VCHS presents ‘Les Mis’ at Vilar
EAGLE – There’s a reason why “Les Misérables” has enjoyed such a long run on Broadway, and why so many fans will miss it now that it’s closing. The musical may not always be the cheeriest of plays, but it’s one that never fails to tug at the heartstrings. More to the point, perhaps, it speaks to the heart of man.”It’s a message of hope, that the evil person can be changed,” Vail Christian High School Music Director Rick Ragan said. Vail Christian High School stages the beloved musical Friday at the Vilar Center in Beaver Creek. Sixty-three students – a solid third of the school’s student body – will sing, dance and touch your heart, too, as they relate this epic tale of human failings, triumphs and redemption.The play opens in a French prison in the 1700s. Imprisoned for stealing a loaf of bread to save his starving relatives, the play’s hero, Jean Valjean, played by Josh Sibley, is released from prison 19 years later. A kind bishop, played by Jaryd Francis, takes him in for the night, only to be repaid by Valjean’s theft of his silverware. But it is the Bishop’s forgiveness that transforms Valjean’s life. He becomes the mayor and businessman in a small town, until a former prison guard, Javert, played by Ian Dunlevie, is transferred to the area. When he recognizes Valjean he hounds him mercilessly.
Valjean becomes involved with poor, single mother Fantine, played by Bradie Beagley, who on her deathbed, asks Valjean to take care of her young daughter, Cosette, played by Molly Brooks. She becomes the play’s one bright ray of hope. Meanwhile, the poor of France are planning a revolution, and in the midst of it, the grownup Cosette falls in love with revolutionary Marius, played by Galen Jacobs. The entire cast becomes entwined in the revolution and, in an ultimately uplifting ending, hope and redemption are glimpsed at last.Although the musical, based on a novel written about three centuries ago by Victor Hugo, is not Christian-based, its inherent message echoes beliefs these Vail Christian students can relate to.”I think it’s a really good message,” said Vail Christian senior Brady Beagley, an Eagle resident, who plays Fantine. “It’s about grace versus love. I think everybody has heard of “Les Mis,” but I don’t think that they know the theme.””The message of ‘Les Miserables’ is that the love of God can change anyone; no one is beyond God’s grace,” Ragan said.Robin Smart, vocal coach for many of the students, said the play is complicated and filled with symbolism that represents the socio-economic, political and religious issues of Victor Hugo’s day. Valjean represents a life redeemed, whereas Javert is the spiritual opposite, believing no one can be redeemed. The bishop represents goodness and forgiveness. Cosette is a representation of purity, while the innkeepers represent sin and debauchery.

• [What to do] Continue the article about Vail Christian High School's production of "Les Misérables" from the point where it ends.

• [Given information]
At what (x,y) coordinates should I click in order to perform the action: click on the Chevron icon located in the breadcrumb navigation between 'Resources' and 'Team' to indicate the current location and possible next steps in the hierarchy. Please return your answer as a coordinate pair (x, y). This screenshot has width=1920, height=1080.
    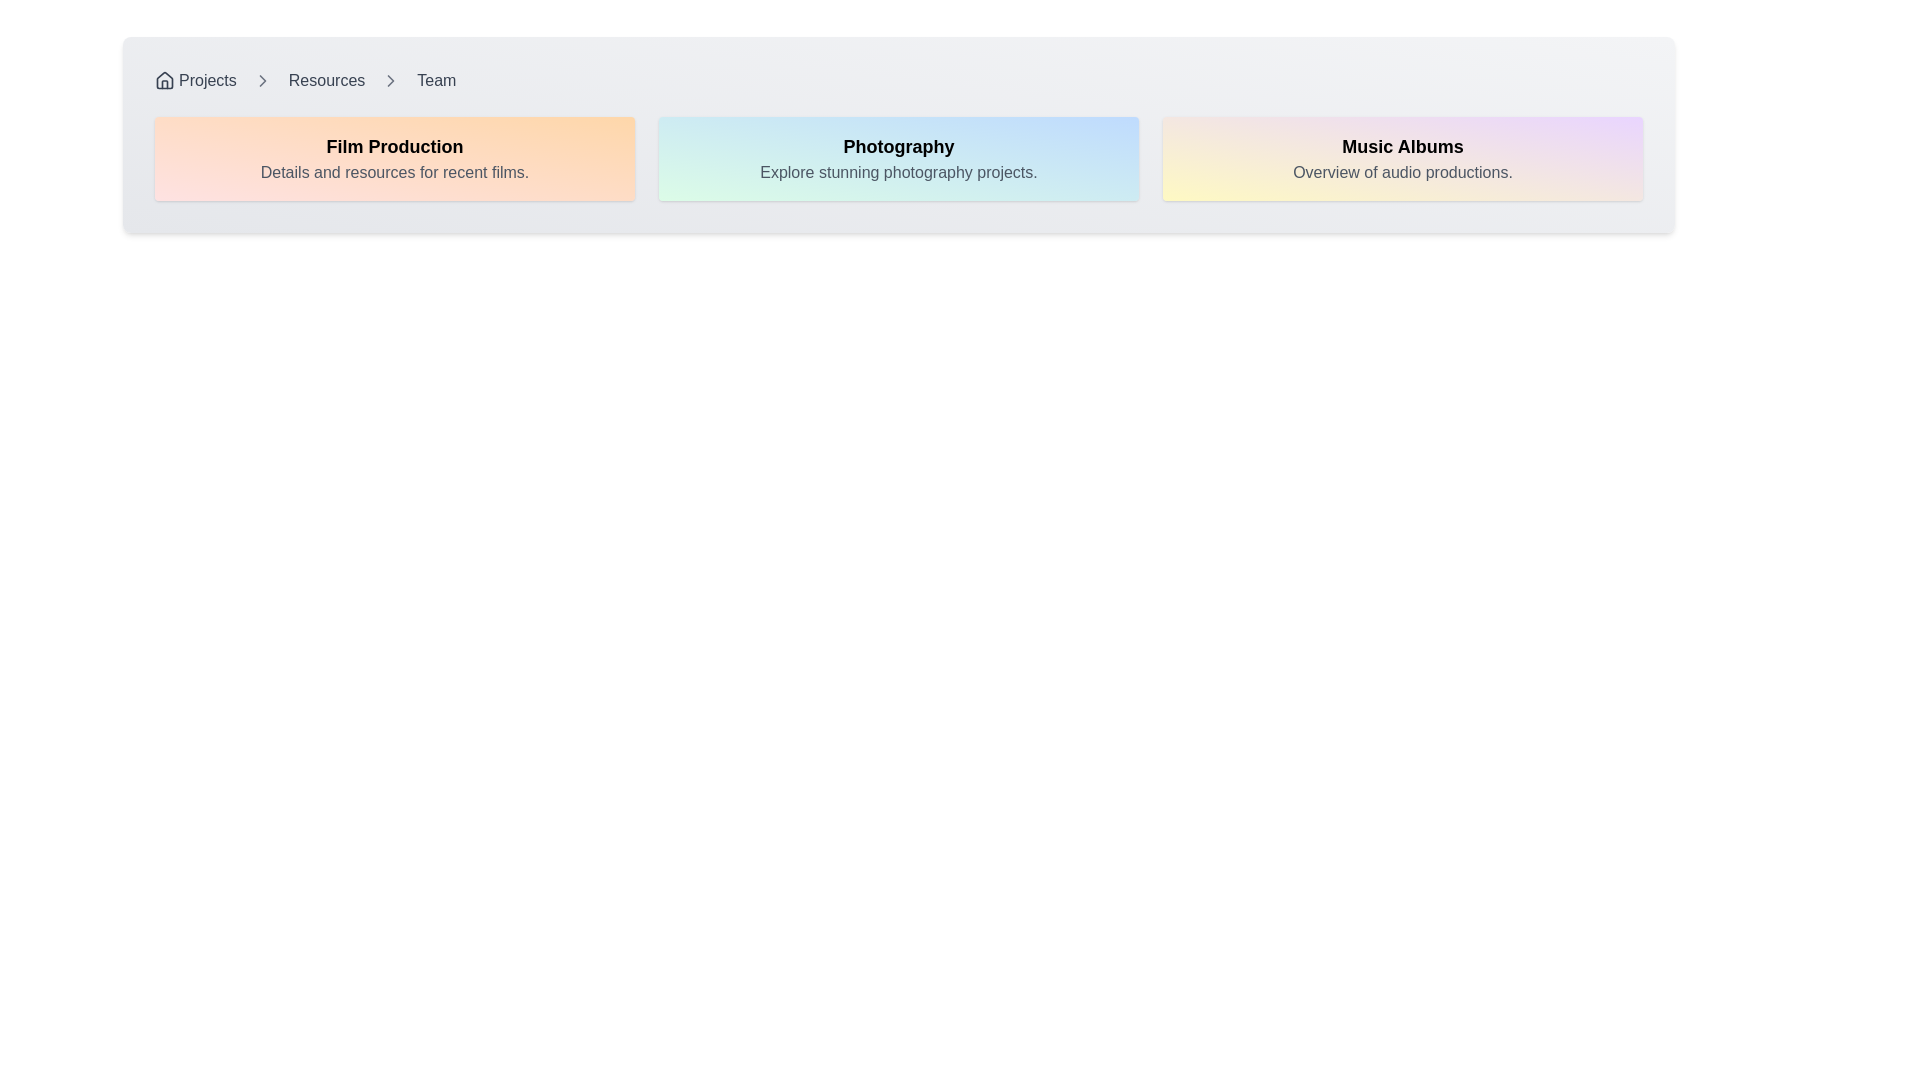
    Looking at the image, I should click on (261, 80).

• [Response area]
“Every character in ‘Les Mis’ represents something,” Smart said. Students who live in Eagle and Gypsum fill many of “Les Miserables'” roles, including some of the leads. Eagle resident Josh Sibley, a senior, said he likes acting but got into it initially because his friends did – and, he adds, he’s had a blast. After he played a smaller role in last year’s “Seven Brides for Seven Brothers,” he determined to win the role of Jean Valjean this year – and he did. Smart said Sibley’s own modest demeanor fits Valjean’s humbleness perfectly. “I see him as a man reborn,” Sibley said. “He stands for redemption and a second chance at life.” He admits to finding it easier to portray Valjean when he is angry, than when he is quietly forgiving. But adds that he likes the fact that his character “is a man’s man and tries to be an honest guy, who doesn’t try to swindle anyone.”
Sophomore Galen Jacobs, a Gypsum resident, said his character, Marius, is conflicted and struggles between two worlds. He has to decide whether to be a revolutionary or go with his heart and the woman he loves: – Cosette. Jacobs said it was challenging to capture Marius’ struggle and his personality on stage. “I’m not normally like that in real life.” Jacobs said. Ragan said the school had originally planned to do a far lighter musical – “Singing in the Rain,” but after reviewing a DVD of the highlights of “Les Mis” and again listening to the music, he decided to go with it. “The reason I chose it was it took a lot more of use of our talent – much more than the other musical we had planned to do,” Ragan said. “‘Les Mis’ has several solos that showcase the school’s awesome group of talent this year.”Vail Christian High School is presenting the student version of “Les Mis,” which is still meaty at two hours versus the three on Broadway. And all of the favorite tunes, written by Alain Boublil and Claude-Michel Schonberg, are still there.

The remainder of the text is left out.